──────── Text excerpt ────────

Esam Omeish was forced to step down from a state immigration commission by then Virginia Gov. Tim Kaine in 2006 after video of him praising Palestinians for fighting the "jihad way" became public. He also served as president of the Muslim American Society (MAS), a group founded by the Muslim Brotherhood in America.
While MAS officials denied that connection, Omeish praised the Egyptian-based organization with ultimate designs on a global Islamic state.
"We have not known of the people of Islam ... those more just in understanding, wider in approach and closer in application than the Muslim Brotherhood," Omeish wrote. "We have not known of humane brotherliness and its people, (and we are affiliated with all men whom Allah has created a propensity for love, mercy, an upright disposition, good morals and honorable character) better in ethics, of gentler parts, deeper in adherence to duty, nobler in morals among all their sons, and everyone of their actions than the Muslim Brotherhood."

──────── Records ────────

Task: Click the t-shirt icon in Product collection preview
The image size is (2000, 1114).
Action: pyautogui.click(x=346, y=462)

────────
──────── Records ────────

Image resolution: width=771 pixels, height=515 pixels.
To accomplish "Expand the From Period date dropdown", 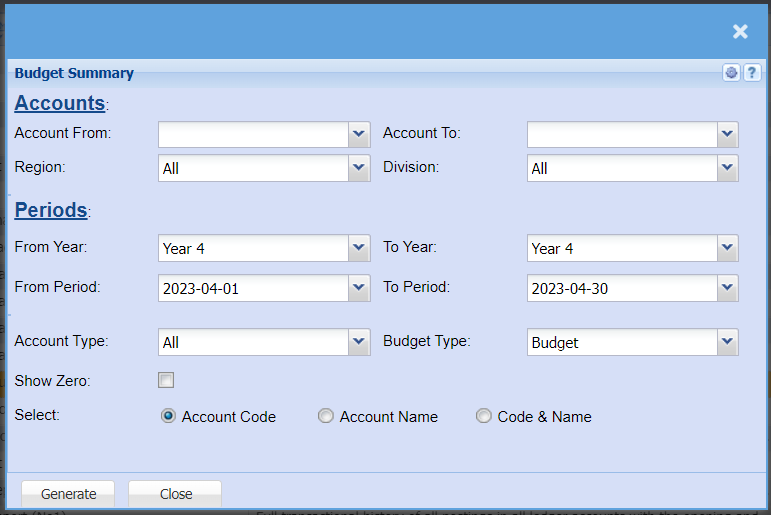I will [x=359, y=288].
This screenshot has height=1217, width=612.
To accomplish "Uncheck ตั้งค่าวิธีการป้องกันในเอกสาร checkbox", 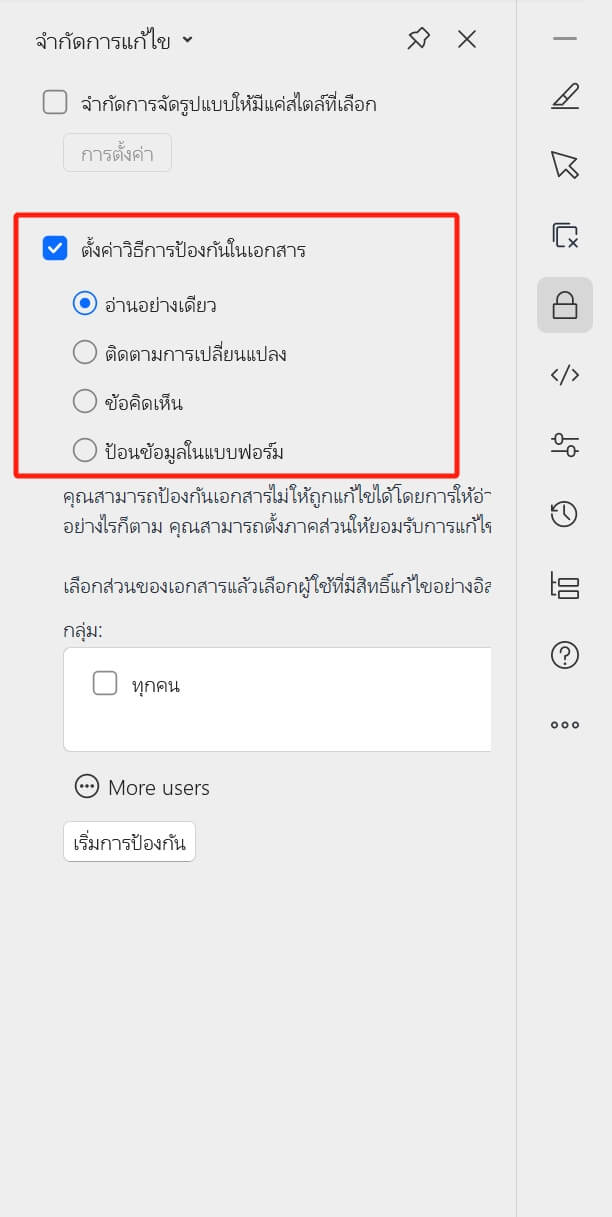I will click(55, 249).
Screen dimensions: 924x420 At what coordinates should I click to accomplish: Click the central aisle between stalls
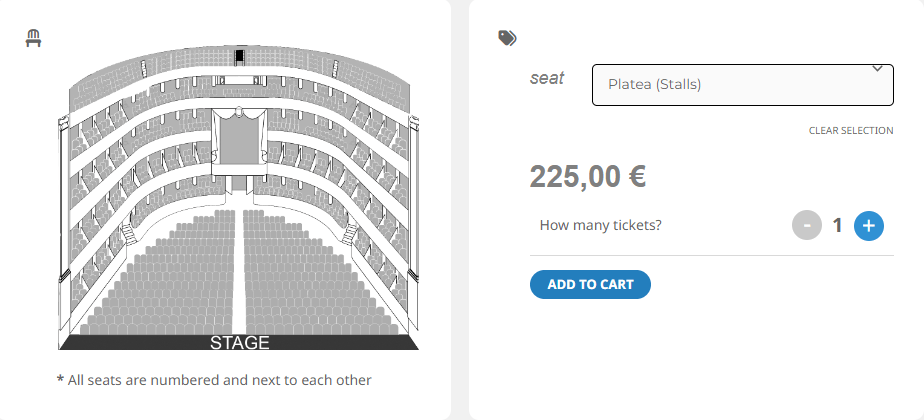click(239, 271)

────────
──────── Records ────────

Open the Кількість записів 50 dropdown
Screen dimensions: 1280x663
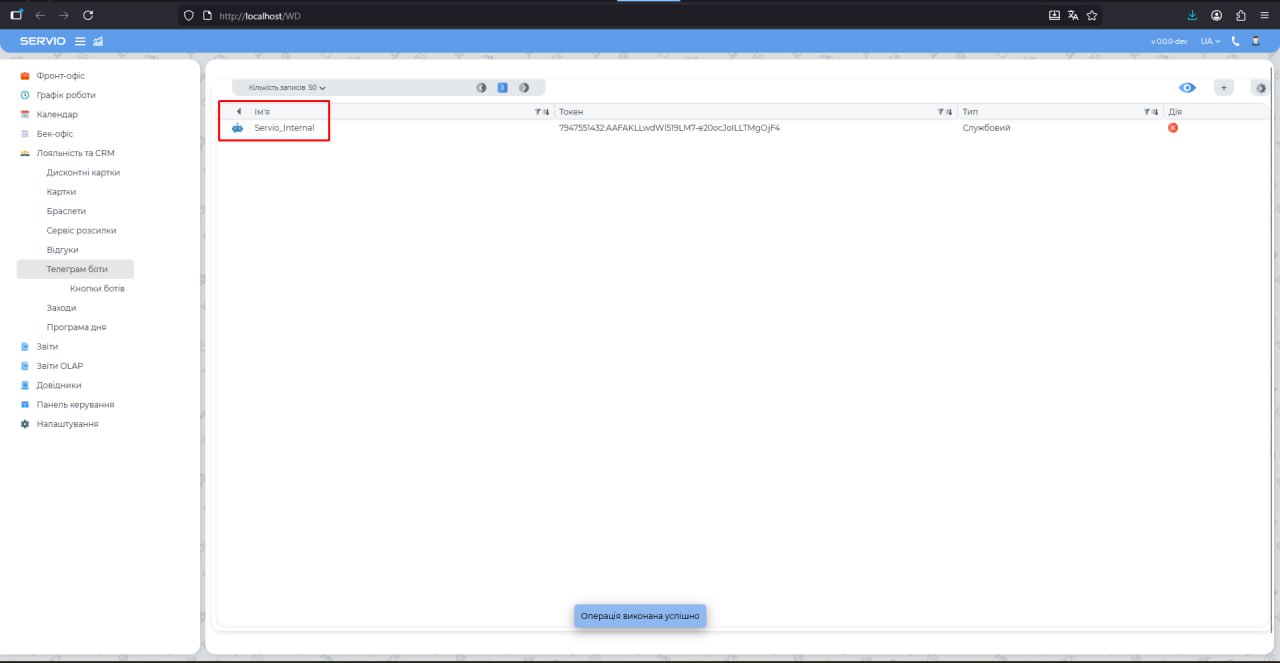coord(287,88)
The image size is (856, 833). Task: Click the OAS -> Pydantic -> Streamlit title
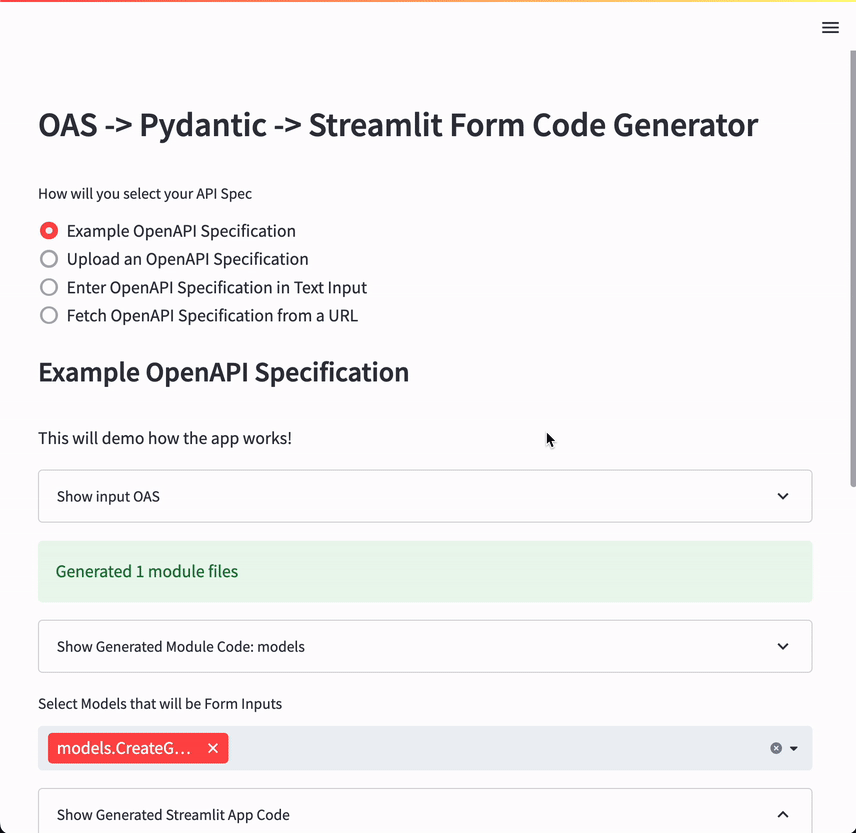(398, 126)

────────

— Challenges —
1 - From the passage about Esam Omeish, return the stretch from "Esam Omeish was" through "global Islamic state." word for word.
2 - Take the passage about Esam Omeish further, picking up right after its final sentence.

— Answers to each task —
1 -
Esam Omeish was forced to step down from a state immigration commission by then Virginia Gov. Tim Kaine in 2006 after video of him praising Palestinians for fighting the "jihad way" became public. He also served as president of the Muslim American Society (MAS), a group founded by the Muslim Brotherhood in America.
While MAS officials denied that connection, Omeish praised the Egyptian-based organization with ultimate designs on a global Islamic state.

2 -
Omeish was responding to a posting by Hani Elkadi, co-founder of Egyptian Americans for Freedom and Justice and Egyptian Americans for Democracy and Human Rights. Elkadi seemed to admit his own Brotherhood affiliation on Facebook in a March 9, 2015 Facebook post showing an cartoon of a man holding a sign with the Brotherhood logo and the words which translate to, "I am [Muslim] Brotherhood and I'm not threatened."
Omeish visited the White House and State Department numerous times and posted pictures of himself with President Barack Obama and Secretary of State John Kerry on his Facebook page. State Department officials featured Omeish in a 2008 video about American Muslims.
In February, Omeish sent an open letter to President Obama asking him to support the al-Qaida linked Revolutionary Council of Derna.
He endorsed the Muslim Brotherhood branch in his native Libya in a 2012 IRIN News article, saying that although it came in a distant second in Libya's 2012 elections, it "may be able to provide a better platform and a more coherent agenda of national action."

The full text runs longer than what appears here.